- [What to work on]: Output everything in the listing exactly.

- [Records to process]:

◆ ◆ ◆ ◆ ◆

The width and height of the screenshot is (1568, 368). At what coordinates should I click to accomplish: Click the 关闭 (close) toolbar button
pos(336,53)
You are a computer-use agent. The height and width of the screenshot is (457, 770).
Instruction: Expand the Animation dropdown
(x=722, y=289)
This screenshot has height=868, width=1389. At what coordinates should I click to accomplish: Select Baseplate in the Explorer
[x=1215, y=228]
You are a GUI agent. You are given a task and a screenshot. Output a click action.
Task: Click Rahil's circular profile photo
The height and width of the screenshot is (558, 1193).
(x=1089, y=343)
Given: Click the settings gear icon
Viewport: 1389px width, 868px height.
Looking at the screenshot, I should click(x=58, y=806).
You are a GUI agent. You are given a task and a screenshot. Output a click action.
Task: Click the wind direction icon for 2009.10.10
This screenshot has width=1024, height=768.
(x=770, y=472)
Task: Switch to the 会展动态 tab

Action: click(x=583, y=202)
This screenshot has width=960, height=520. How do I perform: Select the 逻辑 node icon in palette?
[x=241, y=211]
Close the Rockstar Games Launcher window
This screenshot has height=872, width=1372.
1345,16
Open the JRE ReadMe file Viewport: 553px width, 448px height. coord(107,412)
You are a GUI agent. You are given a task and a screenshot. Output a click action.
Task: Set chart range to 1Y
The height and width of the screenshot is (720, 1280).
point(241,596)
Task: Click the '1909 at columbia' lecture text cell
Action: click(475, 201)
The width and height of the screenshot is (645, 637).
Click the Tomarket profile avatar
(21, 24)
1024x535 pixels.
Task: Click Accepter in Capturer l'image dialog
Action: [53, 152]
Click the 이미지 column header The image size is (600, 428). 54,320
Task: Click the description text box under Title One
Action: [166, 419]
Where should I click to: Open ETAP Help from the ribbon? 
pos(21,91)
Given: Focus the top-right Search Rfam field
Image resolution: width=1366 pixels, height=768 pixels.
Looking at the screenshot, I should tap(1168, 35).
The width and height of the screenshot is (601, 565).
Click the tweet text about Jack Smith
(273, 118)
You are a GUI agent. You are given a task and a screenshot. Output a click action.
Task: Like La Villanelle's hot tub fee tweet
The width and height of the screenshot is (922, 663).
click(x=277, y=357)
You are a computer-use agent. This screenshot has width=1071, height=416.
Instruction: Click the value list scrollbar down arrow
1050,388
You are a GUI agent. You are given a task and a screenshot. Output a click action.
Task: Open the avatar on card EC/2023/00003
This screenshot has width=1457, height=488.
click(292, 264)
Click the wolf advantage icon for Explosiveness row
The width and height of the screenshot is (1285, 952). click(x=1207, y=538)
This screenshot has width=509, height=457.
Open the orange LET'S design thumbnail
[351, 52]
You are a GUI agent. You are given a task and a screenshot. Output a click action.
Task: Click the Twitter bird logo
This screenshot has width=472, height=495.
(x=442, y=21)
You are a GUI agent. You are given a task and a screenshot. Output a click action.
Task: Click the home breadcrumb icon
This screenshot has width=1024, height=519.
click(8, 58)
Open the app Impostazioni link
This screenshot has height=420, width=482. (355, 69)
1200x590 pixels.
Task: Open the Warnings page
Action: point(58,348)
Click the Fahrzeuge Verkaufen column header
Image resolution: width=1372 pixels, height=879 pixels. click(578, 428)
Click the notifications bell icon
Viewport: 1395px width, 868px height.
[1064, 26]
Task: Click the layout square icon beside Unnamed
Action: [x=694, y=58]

◆ ◆ ◆ ◆ ◆

- [Solution for this task]:
The width and height of the screenshot is (1568, 368). At what coordinates should I click to accomplish: Click the 关闭 (close) toolbar button
pos(336,53)
You are a computer-use agent. The height and width of the screenshot is (457, 770).
Instruction: Expand the Animation dropdown
(x=722, y=289)
This screenshot has height=868, width=1389. At what coordinates should I click to accomplish: Select Baseplate in the Explorer
[x=1215, y=228]
You are a GUI agent. You are given a task and a screenshot. Output a click action.
Task: Click Rahil's circular profile photo
The height and width of the screenshot is (558, 1193).
(x=1089, y=343)
Given: Click the settings gear icon
Viewport: 1389px width, 868px height.
Looking at the screenshot, I should click(x=58, y=806).
You are a GUI agent. You are given a task and a screenshot. Output a click action.
Task: Click the wind direction icon for 2009.10.10
This screenshot has width=1024, height=768.
(x=770, y=472)
Task: Switch to the 会展动态 tab

Action: click(x=583, y=202)
This screenshot has width=960, height=520. How do I perform: Select the 逻辑 node icon in palette?
[x=241, y=211]
Close the Rockstar Games Launcher window
This screenshot has height=872, width=1372.
1345,16
Open the JRE ReadMe file Viewport: 553px width, 448px height. coord(107,412)
You are a GUI agent. You are given a task and a screenshot. Output a click action.
Task: Set chart range to 1Y
The height and width of the screenshot is (720, 1280).
point(241,596)
Task: Click the '1909 at columbia' lecture text cell
Action: click(475, 201)
The width and height of the screenshot is (645, 637).
Click the Tomarket profile avatar
(21, 24)
1024x535 pixels.
Task: Click Accepter in Capturer l'image dialog
Action: [53, 152]
Click the 이미지 column header The image size is (600, 428). 54,320
Task: Click the description text box under Title One
Action: [166, 419]
Where should I click to: Open ETAP Help from the ribbon? 
pos(21,91)
Given: Focus the top-right Search Rfam field
Image resolution: width=1366 pixels, height=768 pixels.
Looking at the screenshot, I should tap(1168, 35).
The width and height of the screenshot is (601, 565).
Click the tweet text about Jack Smith
(273, 118)
You are a GUI agent. You are given a task and a screenshot. Output a click action.
Task: Like La Villanelle's hot tub fee tweet
The width and height of the screenshot is (922, 663).
click(x=277, y=357)
You are a computer-use agent. This screenshot has width=1071, height=416.
Instruction: Click the value list scrollbar down arrow
1050,388
You are a GUI agent. You are given a task and a screenshot. Output a click action.
Task: Open the avatar on card EC/2023/00003
This screenshot has width=1457, height=488.
click(292, 264)
Click the wolf advantage icon for Explosiveness row
The width and height of the screenshot is (1285, 952). click(x=1207, y=538)
This screenshot has width=509, height=457.
Open the orange LET'S design thumbnail
[351, 52]
You are a GUI agent. You are given a task and a screenshot. Output a click action.
Task: Click the Twitter bird logo
This screenshot has width=472, height=495.
(x=442, y=21)
You are a GUI agent. You are given a task and a screenshot. Output a click action.
Task: Click the home breadcrumb icon
This screenshot has width=1024, height=519.
click(8, 58)
Open the app Impostazioni link
This screenshot has height=420, width=482. (355, 69)
1200x590 pixels.
Task: Open the Warnings page
Action: point(58,348)
Click the Fahrzeuge Verkaufen column header
Image resolution: width=1372 pixels, height=879 pixels. click(578, 428)
Click the notifications bell icon
Viewport: 1395px width, 868px height.
[1064, 26]
Task: Click the layout square icon beside Unnamed
Action: [x=694, y=58]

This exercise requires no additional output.